[Pixel coordinate grounding data]

######

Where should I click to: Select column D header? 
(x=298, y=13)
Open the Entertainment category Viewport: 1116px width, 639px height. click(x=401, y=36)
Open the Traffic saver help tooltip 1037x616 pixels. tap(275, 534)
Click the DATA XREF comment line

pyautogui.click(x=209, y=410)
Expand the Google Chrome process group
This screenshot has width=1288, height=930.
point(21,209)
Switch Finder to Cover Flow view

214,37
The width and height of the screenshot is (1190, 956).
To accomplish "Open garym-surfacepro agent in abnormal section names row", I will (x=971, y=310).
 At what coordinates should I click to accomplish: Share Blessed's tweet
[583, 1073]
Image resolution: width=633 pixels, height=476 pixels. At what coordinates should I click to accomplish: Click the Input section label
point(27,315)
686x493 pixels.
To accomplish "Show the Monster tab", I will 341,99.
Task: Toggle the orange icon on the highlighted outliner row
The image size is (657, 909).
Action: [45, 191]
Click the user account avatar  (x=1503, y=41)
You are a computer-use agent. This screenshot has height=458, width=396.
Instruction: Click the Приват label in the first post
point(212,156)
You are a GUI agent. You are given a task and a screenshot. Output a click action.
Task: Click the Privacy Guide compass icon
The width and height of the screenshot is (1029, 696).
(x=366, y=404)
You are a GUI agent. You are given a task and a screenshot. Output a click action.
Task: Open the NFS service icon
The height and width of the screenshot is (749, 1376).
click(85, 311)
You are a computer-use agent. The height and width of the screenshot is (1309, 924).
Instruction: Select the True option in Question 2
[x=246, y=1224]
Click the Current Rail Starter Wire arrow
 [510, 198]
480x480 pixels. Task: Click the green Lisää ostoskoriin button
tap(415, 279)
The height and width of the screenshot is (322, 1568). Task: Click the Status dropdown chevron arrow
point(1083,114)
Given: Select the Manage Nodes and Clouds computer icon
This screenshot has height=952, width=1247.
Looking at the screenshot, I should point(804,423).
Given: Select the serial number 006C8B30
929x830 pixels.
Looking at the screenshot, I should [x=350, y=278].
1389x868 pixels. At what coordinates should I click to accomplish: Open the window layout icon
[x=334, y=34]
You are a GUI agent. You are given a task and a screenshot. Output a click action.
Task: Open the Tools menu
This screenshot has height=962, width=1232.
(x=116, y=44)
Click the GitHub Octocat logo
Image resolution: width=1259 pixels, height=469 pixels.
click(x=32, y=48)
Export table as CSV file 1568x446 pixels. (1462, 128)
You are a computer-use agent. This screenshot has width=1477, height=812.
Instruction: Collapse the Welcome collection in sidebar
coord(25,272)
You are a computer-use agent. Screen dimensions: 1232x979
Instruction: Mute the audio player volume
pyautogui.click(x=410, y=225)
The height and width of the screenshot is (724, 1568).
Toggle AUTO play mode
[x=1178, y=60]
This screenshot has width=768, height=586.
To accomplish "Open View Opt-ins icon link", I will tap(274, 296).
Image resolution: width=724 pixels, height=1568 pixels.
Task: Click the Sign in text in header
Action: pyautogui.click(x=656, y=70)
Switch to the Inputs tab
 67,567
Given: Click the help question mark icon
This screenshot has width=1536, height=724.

######

[What you are asked to do] Report how many lines of the records above contain the word "computer", and give only that number.

[Answer area] 5